### Given entries ###
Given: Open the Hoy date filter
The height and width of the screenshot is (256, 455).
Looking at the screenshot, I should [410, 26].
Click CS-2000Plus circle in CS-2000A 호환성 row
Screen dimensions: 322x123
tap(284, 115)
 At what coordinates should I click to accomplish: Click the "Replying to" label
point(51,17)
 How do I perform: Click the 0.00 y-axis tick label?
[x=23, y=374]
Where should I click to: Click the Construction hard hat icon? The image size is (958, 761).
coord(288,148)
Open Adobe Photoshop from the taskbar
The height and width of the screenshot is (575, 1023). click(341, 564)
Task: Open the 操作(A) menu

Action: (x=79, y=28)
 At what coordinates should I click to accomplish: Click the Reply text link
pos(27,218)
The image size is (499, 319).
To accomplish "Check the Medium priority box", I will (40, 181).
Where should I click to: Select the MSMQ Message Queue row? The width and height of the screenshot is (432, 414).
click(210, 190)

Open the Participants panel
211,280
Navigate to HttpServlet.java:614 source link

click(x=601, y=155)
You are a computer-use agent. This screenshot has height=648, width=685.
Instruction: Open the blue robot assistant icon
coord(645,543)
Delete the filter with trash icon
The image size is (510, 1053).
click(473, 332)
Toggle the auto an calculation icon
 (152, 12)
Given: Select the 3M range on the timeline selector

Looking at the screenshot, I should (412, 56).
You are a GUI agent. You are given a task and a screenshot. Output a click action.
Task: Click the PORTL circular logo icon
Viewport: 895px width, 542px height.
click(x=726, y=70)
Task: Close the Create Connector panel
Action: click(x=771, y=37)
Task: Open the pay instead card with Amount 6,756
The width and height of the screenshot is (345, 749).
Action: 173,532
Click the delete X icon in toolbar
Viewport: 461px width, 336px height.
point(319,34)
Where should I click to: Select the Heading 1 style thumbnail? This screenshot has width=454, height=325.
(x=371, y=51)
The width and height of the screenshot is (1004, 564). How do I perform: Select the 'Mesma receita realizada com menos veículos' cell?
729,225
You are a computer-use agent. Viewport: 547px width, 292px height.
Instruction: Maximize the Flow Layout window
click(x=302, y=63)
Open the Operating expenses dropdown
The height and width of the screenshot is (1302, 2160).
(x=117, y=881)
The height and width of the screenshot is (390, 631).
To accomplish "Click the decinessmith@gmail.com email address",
###
[Problem]: Return each line of the material above that holds the string "agent".

[Response to this task]:
You are a computer-use agent. This screenshot has height=648, width=685.
You are a GUI agent. You are given a task and a screenshot. Output a click action.
You are a computer-use agent. Viewport: 547px width, 292px height.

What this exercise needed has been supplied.